Hace veinte años soñábamos con esta eclosión, y pusimos todo lo que pudimos para que así fuera: desde el asociacionismo, la formación, el gran curso de sumiller que se armó, desde revistas, periódicos, blogs o con diferentes eventos. En una nueva generación de comunicadores que propagaran, difundieran, promovieran, irradiaran y nos sirvieran esos vinos, pero… pasarse de un extremo al otro, ir sobre valores seguros, sin arriesgar, sin apostar, sin aventurarse, es lo más fácil. Para ese viaje no hacían falta tantas alforjas.
Hubo un tiempo que intentábamos avanzar destruyendo el cargamento de prejuicios establecido: como el sempiterno los tintos gallegos no admiten ‘crianza’, la marginación de los varietales tintados -Merenzaos, Caiños, Brancellaos, Espadeiros…-, la negación de la longevidad de los blancos, la minusvaloración de las maneras tradicionales de elaborar, la discriminación de la viticultura ecológica, natural o biodinámica (aún se escuchan sus risas), el ostracismo de territorios antiguos del vino -Betanzos, Barbanza, Quiroga, Negueira, Bibei…-, la defensa de la diversidad y riqueza territorial de los diferentes valles, ribeiras, comarcas o parroquias dentro de la uniformidad impuesta dentro de las denominaciones de origen.

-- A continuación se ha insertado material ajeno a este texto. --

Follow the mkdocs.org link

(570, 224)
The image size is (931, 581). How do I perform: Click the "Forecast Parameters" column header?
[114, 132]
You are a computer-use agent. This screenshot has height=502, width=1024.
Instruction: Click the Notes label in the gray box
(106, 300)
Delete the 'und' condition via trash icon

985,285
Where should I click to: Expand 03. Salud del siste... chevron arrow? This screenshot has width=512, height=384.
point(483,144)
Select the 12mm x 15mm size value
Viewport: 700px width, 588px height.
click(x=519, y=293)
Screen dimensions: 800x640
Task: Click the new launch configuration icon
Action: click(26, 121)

Apostábamos sin miedo por lo que todavía no era pero que podía ser, por los que eran simple germen de pequeños proyectos, a veces incluso antes de tener el vino comercializado, proyectos ahora ya reconocidos y laureados. Ellos eran los síntomas anunciadores del futuro que se acercaba, de lo que hoy es un esplendoroso presente. Pero si ahora no apostamos por los nuevos proyectos que con inmensas dificultades se van fraguando, es imposible que salgan adelante y no mueran. Hay una viticultura, unos territorios y un futuro que depende de estas nuevas semillas; los que ya son y están no garantizan el futuro. Si no se cree en ellos, en quienes lo merezcan según cada criterio, nunca llegarán a demostrar lo que ya se les exige.
Es ilógico tener en la estantería etiquetas de cualquier esquina inimaginable del mundo wine y no emocionarse con lo nuevo, e inimitable, que florece en este país, admirado y buscado fuera de él.
Ahora toca liberarse de otros prejuicios que impiden la objetividad y también la Emoción.